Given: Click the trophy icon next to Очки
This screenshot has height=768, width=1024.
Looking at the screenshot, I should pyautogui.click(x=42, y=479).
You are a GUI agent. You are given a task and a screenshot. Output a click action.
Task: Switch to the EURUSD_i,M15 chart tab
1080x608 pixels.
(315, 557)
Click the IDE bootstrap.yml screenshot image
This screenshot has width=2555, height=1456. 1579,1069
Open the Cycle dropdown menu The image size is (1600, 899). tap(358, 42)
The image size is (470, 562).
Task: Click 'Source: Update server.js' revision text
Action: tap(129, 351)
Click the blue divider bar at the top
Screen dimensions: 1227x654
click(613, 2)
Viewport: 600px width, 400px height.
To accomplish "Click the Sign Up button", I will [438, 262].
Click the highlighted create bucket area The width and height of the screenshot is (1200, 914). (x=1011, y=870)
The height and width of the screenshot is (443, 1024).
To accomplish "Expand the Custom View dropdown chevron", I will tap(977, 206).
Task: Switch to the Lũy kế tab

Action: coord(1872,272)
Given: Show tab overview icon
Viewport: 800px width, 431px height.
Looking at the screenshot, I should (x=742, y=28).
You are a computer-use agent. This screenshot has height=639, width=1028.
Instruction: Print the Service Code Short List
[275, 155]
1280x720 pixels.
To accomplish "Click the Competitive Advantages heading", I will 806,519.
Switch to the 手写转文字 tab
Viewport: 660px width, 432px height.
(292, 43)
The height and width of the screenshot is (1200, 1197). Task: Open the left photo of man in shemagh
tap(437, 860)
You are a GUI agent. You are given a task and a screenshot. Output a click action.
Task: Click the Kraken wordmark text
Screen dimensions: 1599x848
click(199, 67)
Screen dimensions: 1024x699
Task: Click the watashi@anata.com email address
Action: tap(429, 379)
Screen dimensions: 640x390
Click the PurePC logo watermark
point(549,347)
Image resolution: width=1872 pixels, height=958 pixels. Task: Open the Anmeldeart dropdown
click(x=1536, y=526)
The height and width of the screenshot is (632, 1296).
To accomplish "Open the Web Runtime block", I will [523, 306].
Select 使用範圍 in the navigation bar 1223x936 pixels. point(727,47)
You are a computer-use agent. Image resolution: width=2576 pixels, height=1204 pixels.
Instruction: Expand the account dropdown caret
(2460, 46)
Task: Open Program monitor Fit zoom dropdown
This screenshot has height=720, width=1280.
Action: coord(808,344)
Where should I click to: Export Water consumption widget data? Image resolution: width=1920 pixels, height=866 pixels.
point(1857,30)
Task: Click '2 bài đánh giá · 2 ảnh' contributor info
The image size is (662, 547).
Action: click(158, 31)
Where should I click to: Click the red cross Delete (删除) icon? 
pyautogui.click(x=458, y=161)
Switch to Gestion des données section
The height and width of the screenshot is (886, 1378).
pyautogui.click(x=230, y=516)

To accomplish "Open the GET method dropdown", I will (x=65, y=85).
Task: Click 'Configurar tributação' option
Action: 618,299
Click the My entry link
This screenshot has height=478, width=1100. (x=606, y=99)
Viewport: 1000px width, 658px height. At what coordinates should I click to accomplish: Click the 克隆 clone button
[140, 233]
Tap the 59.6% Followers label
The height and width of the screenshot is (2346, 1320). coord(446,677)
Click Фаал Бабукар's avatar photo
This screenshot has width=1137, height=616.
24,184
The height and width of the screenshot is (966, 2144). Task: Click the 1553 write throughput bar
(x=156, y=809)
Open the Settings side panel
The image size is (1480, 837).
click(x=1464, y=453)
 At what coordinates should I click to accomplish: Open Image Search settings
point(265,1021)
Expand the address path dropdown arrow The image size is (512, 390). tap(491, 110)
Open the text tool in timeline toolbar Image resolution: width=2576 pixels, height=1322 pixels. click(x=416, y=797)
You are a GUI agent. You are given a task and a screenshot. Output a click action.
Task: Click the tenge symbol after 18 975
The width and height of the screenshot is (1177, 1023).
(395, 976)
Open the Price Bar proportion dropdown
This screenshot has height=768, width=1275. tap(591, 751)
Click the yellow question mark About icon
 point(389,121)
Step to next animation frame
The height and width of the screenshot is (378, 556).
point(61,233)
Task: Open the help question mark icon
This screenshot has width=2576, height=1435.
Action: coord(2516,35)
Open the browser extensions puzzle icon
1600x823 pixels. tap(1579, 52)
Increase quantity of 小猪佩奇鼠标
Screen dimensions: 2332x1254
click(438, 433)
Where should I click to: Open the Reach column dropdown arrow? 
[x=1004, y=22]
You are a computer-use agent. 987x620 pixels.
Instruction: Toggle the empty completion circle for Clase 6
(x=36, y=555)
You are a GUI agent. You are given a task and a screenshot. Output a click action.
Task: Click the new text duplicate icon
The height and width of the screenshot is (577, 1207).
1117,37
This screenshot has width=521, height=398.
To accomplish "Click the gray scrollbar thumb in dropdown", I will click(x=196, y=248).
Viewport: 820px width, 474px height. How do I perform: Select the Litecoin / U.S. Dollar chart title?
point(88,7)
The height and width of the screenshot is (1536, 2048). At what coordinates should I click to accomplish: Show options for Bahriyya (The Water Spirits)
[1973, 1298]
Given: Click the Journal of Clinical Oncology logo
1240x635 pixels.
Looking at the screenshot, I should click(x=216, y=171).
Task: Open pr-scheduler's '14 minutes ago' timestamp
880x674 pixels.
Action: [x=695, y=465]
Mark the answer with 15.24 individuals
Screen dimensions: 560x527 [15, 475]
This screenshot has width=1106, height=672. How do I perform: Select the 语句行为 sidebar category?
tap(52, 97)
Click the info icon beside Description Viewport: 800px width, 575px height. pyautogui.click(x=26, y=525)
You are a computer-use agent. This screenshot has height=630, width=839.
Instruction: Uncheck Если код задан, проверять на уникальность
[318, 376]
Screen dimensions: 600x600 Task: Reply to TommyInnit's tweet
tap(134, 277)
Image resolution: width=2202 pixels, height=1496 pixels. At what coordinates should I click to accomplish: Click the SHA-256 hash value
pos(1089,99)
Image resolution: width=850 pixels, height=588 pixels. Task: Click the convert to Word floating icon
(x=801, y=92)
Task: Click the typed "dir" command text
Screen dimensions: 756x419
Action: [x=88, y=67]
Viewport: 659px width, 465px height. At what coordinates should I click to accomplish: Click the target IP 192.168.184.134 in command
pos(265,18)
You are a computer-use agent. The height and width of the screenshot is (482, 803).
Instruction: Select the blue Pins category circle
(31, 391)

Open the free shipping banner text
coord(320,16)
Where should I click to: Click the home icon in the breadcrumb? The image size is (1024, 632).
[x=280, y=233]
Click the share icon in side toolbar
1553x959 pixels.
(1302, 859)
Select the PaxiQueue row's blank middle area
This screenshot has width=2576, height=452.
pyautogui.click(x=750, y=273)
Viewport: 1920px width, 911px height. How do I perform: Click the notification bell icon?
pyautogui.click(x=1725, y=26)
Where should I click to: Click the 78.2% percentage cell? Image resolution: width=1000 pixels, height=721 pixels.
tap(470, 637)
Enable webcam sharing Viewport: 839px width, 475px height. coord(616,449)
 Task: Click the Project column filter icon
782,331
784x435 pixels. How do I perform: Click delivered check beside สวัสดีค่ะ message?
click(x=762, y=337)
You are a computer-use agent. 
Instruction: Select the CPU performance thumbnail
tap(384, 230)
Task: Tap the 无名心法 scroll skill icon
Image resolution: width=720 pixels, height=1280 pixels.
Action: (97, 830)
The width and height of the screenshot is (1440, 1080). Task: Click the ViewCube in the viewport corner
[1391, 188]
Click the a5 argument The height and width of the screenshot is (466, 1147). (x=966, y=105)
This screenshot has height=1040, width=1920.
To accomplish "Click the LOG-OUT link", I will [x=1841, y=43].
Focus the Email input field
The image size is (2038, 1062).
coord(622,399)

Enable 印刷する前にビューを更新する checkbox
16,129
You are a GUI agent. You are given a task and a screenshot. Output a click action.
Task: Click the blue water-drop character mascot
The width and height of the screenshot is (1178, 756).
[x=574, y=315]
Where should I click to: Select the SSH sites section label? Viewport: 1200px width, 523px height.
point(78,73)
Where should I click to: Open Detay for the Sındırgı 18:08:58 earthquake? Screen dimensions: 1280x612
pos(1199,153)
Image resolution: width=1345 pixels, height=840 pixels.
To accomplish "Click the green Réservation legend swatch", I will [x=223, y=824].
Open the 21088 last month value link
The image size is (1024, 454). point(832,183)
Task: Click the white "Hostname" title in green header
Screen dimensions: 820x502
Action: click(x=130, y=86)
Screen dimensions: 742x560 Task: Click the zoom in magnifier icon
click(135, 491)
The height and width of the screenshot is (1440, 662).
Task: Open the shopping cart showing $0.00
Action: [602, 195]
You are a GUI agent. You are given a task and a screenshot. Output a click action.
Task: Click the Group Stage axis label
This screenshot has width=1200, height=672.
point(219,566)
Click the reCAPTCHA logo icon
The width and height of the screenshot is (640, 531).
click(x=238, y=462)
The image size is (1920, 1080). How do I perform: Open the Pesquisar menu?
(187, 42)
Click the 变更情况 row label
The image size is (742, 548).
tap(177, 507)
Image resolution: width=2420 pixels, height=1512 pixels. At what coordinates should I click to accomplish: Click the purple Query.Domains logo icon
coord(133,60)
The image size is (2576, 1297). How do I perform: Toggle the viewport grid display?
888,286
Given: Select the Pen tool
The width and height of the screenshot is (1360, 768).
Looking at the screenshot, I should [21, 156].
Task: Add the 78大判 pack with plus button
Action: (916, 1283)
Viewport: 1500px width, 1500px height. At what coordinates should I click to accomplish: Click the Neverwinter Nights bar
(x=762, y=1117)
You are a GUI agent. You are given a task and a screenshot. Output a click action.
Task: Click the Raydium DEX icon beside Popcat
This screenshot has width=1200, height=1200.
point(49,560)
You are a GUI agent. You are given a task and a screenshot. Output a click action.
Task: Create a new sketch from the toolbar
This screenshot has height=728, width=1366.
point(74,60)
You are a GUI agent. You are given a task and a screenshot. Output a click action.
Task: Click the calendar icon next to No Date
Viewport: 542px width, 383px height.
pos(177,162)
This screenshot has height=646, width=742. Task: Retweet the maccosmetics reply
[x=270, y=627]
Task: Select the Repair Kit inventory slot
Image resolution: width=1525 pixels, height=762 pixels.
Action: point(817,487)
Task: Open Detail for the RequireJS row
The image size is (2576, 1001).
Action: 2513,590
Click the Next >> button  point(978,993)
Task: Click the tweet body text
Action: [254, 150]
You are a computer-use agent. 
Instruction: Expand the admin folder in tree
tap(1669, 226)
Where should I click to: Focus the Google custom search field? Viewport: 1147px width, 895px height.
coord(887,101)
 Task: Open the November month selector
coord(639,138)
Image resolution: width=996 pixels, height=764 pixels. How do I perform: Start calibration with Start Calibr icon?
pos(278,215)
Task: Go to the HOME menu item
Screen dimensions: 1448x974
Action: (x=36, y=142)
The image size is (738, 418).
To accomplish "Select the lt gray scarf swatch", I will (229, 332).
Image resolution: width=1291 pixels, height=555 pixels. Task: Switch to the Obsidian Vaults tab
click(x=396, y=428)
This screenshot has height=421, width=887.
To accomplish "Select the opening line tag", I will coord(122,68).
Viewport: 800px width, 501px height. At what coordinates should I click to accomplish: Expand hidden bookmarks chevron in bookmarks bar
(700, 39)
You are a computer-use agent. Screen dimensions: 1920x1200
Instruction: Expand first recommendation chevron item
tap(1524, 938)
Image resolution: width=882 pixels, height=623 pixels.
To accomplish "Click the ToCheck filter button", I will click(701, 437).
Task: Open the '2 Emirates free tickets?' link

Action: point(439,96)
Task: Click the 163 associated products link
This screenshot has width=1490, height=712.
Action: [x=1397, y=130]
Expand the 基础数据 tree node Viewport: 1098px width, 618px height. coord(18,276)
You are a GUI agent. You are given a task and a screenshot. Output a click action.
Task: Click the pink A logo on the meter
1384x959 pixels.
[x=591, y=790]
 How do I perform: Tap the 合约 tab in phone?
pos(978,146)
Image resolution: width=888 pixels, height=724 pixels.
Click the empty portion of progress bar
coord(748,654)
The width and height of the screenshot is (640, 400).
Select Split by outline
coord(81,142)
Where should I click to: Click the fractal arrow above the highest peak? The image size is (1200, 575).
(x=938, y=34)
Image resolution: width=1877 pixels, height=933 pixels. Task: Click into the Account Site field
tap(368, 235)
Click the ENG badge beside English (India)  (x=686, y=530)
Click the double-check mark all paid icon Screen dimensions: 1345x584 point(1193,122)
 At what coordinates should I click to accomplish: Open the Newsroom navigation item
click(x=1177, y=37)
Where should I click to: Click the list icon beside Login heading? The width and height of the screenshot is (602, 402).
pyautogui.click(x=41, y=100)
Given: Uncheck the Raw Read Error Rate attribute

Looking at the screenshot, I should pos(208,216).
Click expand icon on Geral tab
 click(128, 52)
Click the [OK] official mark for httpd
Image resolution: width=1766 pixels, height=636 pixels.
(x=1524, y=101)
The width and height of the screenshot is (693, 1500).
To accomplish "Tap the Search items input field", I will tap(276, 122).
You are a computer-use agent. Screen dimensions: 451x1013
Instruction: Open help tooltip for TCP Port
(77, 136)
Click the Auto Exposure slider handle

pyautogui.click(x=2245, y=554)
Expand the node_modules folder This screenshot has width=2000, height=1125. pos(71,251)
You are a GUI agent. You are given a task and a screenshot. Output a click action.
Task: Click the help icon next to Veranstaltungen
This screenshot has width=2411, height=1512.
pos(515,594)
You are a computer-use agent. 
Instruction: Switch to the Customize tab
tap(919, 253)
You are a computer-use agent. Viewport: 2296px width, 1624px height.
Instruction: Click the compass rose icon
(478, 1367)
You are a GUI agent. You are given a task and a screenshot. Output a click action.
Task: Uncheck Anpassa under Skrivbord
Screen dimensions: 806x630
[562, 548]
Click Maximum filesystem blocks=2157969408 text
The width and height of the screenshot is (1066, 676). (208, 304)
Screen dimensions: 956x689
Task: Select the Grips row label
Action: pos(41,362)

(What the exercise asks): Extract the lines above, unchanged, from the line containing "Tap the 59.6% Followers label" through the line containing "(x=156, y=809)", both included.

(Response):
Tap the 59.6% Followers label
The height and width of the screenshot is (2346, 1320). coord(446,677)
Click Фаал Бабукар's avatar photo
This screenshot has width=1137, height=616.
24,184
The height and width of the screenshot is (966, 2144). Task: Click the 1553 write throughput bar
(x=156, y=809)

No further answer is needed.